Loss of MIG6 accelerates the initiation and progression of lung adenocarcinoma driven by mutant EGFR in mouse models. While MIG6 promotes the degradation of wild-type EGFR, it may not promote the degradation of mutant EGFR, allowing these mutant receptors to persist and drive tumor growth. This suggests that even when mutant EGFR is present, MIG6 still plays a role in delaying tumor development, highlighting its importance as a tumor suppressor.
MIG6 in Cancer Treatment and Research
MIG6’s role has implications for cancer treatment and research. MIG6 has potential as a biomarker, which is a measurable indicator that can help predict how patients might respond to certain therapies. This is particularly relevant for treatments that target EGFR. For instance, a higher ratio of EGFR to MIG6 expression has been observed in ALK TKI-treated and ALK TKI-resistant tumors, correlating with poor responsiveness to ALK/ROS1 inhibition in patient-derived cell lines.

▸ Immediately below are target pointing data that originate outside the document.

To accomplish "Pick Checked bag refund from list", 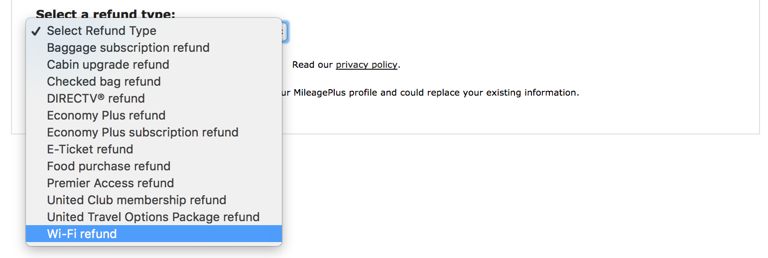I will 104,82.
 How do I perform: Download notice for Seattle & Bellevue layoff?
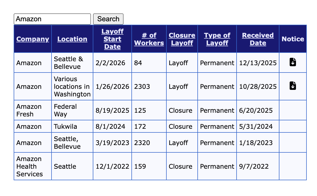pyautogui.click(x=293, y=63)
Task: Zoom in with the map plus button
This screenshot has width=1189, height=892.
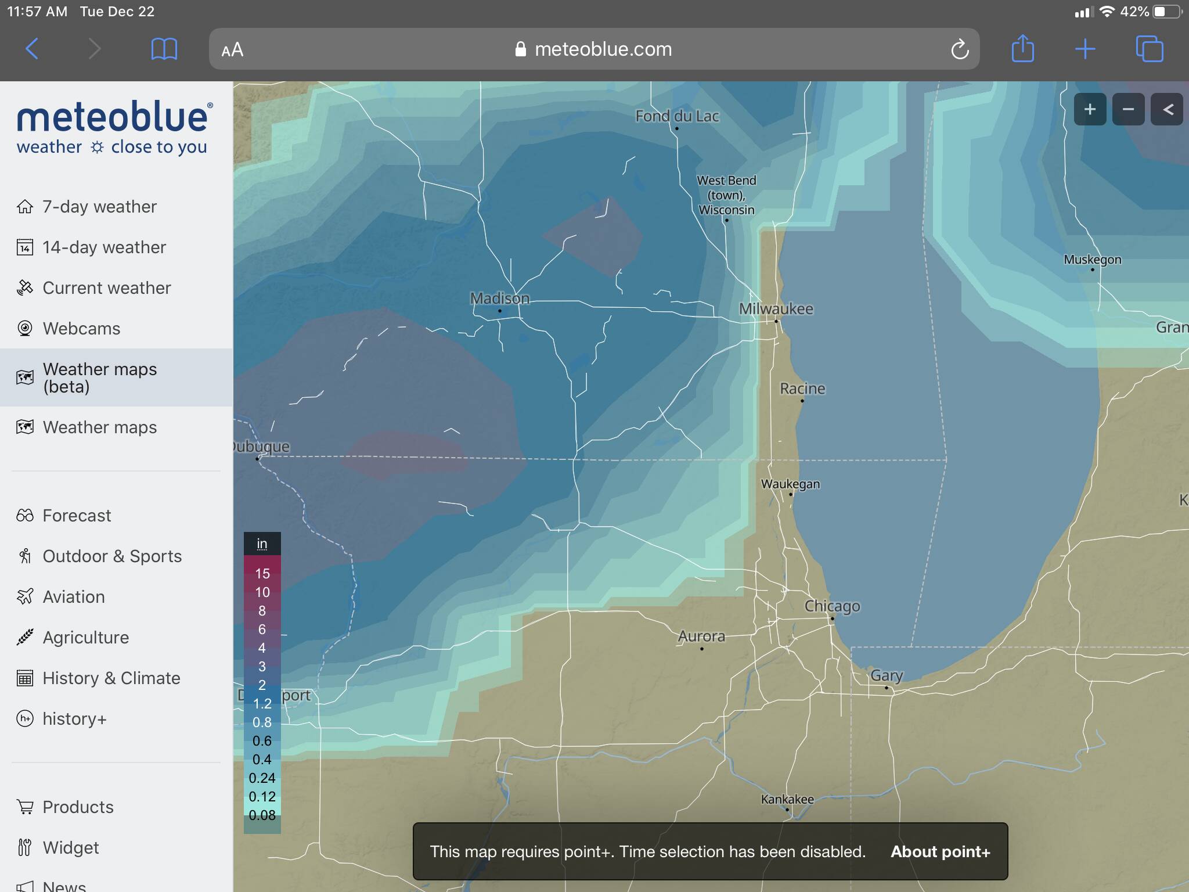Action: (x=1090, y=109)
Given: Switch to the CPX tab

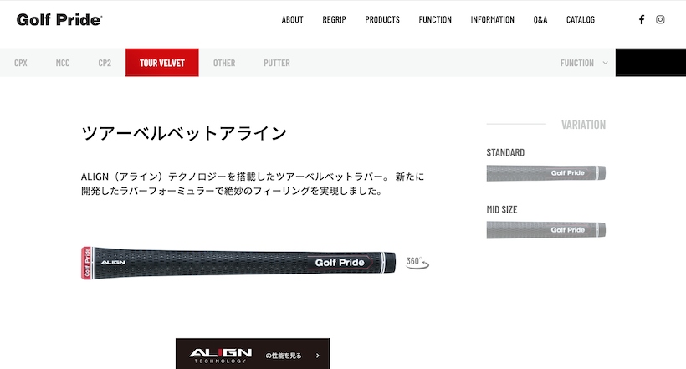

Research efforts are exploring ways to restore MIG6 function or modulate its activity as a therapeutic approach. Downregulation of MIG6 has been found to be sustained following chronic exposure to ALK/ROS1 inhibitors, contributing to acquired resistance. This suggests that targeting MIG6 could be a strategy to overcome resistance to EGFR-tyrosine kinase inhibitors (TKIs) in lung cancer. Clinical data indicates that high MIG6 expression is associated with a poor prognosis in lung adenocarcinoma patients, with or without EGFR mutations.